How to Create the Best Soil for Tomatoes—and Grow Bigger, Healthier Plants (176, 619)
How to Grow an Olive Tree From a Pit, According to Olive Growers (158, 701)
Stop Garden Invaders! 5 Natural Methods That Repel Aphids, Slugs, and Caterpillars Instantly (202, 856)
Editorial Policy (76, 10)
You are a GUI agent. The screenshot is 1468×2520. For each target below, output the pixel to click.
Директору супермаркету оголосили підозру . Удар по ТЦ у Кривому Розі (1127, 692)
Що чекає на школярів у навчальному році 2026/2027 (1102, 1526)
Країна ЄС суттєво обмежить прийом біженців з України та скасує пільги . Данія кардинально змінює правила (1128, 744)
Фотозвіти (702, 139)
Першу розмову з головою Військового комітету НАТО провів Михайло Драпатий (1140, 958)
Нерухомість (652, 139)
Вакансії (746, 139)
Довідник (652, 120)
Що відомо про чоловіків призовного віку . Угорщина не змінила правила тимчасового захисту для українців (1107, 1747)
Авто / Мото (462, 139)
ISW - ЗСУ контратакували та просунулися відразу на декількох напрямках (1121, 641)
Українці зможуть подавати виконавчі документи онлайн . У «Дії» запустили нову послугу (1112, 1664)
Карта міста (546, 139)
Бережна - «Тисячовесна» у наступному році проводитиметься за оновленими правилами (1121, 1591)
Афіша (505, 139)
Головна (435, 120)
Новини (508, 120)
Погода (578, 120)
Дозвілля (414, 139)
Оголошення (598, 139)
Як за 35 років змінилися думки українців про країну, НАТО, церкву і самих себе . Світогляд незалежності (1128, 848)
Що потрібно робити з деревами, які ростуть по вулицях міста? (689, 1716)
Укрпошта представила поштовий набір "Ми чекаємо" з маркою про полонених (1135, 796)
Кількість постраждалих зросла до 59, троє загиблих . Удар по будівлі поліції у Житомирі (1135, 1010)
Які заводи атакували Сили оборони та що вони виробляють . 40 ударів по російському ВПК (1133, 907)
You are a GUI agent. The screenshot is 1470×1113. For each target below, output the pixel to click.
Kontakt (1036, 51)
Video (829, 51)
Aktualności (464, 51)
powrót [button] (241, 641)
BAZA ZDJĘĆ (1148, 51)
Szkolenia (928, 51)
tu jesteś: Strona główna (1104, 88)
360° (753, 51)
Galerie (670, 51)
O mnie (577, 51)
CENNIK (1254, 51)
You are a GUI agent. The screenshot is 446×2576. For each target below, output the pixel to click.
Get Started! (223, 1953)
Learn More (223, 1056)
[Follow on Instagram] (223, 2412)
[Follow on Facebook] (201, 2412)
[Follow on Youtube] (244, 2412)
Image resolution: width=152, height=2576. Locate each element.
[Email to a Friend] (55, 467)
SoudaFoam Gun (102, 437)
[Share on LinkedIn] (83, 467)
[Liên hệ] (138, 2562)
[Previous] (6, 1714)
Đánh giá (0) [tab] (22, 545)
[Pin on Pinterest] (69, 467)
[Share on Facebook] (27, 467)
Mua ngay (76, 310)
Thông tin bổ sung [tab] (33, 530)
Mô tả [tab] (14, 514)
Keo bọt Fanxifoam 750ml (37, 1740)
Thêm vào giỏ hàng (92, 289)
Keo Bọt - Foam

→ **What you should do**: Output each entry precisely as given.

→ **Answer for this exercise**:
How to Create the Best Soil for Tomatoes—and Grow Bigger, Healthier Plants (176, 619)
How to Grow an Olive Tree From a Pit, According to Olive Growers (158, 701)
Stop Garden Invaders! 5 Natural Methods That Repel Aphids, Slugs, and Caterpillars Instantly (202, 856)
Editorial Policy (76, 10)
You are a GUI agent. The screenshot is 1468×2520. For each target below, output the pixel to click.
Директору супермаркету оголосили підозру . Удар по ТЦ у Кривому Розі (1127, 692)
Що чекає на школярів у навчальному році 2026/2027 (1102, 1526)
Країна ЄС суттєво обмежить прийом біженців з України та скасує пільги . Данія кардинально змінює правила (1128, 744)
Фотозвіти (702, 139)
Першу розмову з головою Військового комітету НАТО провів Михайло Драпатий (1140, 958)
Нерухомість (652, 139)
Вакансії (746, 139)
Довідник (652, 120)
Що відомо про чоловіків призовного віку . Угорщина не змінила правила тимчасового захисту для українців (1107, 1747)
Авто / Мото (462, 139)
ISW - ЗСУ контратакували та просунулися відразу на декількох напрямках (1121, 641)
Українці зможуть подавати виконавчі документи онлайн . У «Дії» запустили нову послугу (1112, 1664)
Карта міста (546, 139)
Бережна - «Тисячовесна» у наступному році проводитиметься за оновленими правилами (1121, 1591)
Афіша (505, 139)
Головна (435, 120)
Новини (508, 120)
Погода (578, 120)
Дозвілля (414, 139)
Оголошення (598, 139)
Як за 35 років змінилися думки українців про країну, НАТО, церкву і самих себе . Світогляд незалежності (1128, 848)
Що потрібно робити з деревами, які ростуть по вулицях міста? (689, 1716)
Укрпошта представила поштовий набір "Ми чекаємо" з маркою про полонених (1135, 796)
Кількість постраждалих зросла до 59, троє загиблих . Удар по будівлі поліції у Житомирі (1135, 1010)
Які заводи атакували Сили оборони та що вони виробляють . 40 ударів по російському ВПК (1133, 907)
You are a GUI agent. The screenshot is 1470×1113. For each target below, output the pixel to click.
Kontakt (1036, 51)
Video (829, 51)
Aktualności (464, 51)
powrót [button] (241, 641)
BAZA ZDJĘĆ (1148, 51)
Szkolenia (928, 51)
tu jesteś: Strona główna (1104, 88)
360° (753, 51)
Galerie (670, 51)
O mnie (577, 51)
CENNIK (1254, 51)
You are a GUI agent. The screenshot is 446×2576. For each target below, output the pixel to click.
Get Started! (223, 1953)
Learn More (223, 1056)
[Follow on Instagram] (223, 2412)
[Follow on Facebook] (201, 2412)
[Follow on Youtube] (244, 2412)
Image resolution: width=152, height=2576. Locate each element.
[Email to a Friend] (55, 467)
SoudaFoam Gun (102, 437)
[Share on LinkedIn] (83, 467)
[Liên hệ] (138, 2562)
[Previous] (6, 1714)
Đánh giá (0) [tab] (22, 545)
[Pin on Pinterest] (69, 467)
[Share on Facebook] (27, 467)
Mua ngay (76, 310)
Thông tin bổ sung [tab] (33, 530)
Mô tả [tab] (14, 514)
Keo bọt Fanxifoam 750ml (37, 1740)
Thêm vào giỏ hàng (92, 289)
Keo Bọt - Foam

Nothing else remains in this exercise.